Mädchen - Junge
 
Auch in diesen beiden Stilleben eines unbekannten Wiener Malers (um 1840) werden die unterschiedlichen Erziehungsvorstellungen der Eltern in den Gabentischen des Mädchens und des Jungen deutlich.
(Beide Ölgemälde sind 85,5x63,5cm groß. Ihr könnt sie euch in Nürnberg im Germanischen National-Museum ansehen - ich habe allerdings etwas suchen müssen, bis ich sie in einem kleinen Raum über der Tür gefunden habe.)
Mädchen und Jungen
 
Eltern und Erzieher haben die schöne Pflicht, den inneren Drang des kleinen Mädchens, der es dazu treibt, sich in der Liebe für das Püppchen auf die spätere Liebe zum Kind vorzubereiten, auf die einstige Seligkeit der Mutterliebe ... in jeder Weise zu fördern. (S.325)

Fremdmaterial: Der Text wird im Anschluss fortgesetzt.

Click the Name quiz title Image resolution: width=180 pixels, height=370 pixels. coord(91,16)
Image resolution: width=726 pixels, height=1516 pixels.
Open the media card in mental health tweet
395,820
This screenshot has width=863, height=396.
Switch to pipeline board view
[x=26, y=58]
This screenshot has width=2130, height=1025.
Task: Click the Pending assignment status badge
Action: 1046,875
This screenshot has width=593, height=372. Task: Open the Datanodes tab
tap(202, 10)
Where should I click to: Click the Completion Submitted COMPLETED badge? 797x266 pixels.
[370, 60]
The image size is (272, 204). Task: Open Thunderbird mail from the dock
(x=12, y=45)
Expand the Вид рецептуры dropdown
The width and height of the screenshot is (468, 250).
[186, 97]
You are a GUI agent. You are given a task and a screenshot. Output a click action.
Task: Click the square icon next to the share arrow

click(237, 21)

Von allen Spielen der Knaben ist seit altersher das Spiel mit den kleinen Soldatenfiguren am Tische oder auch wohl auf der Erde das beliebteste; was für das Mädchen die Puppe ist, das ist für den Knaben der Soldat. (S.284)
(Hildebrandt, Paul; Das Spielzeug im Leben des Kindes. Berlin 1904. Neuausgabe Düsseldorf/Köln 1979.)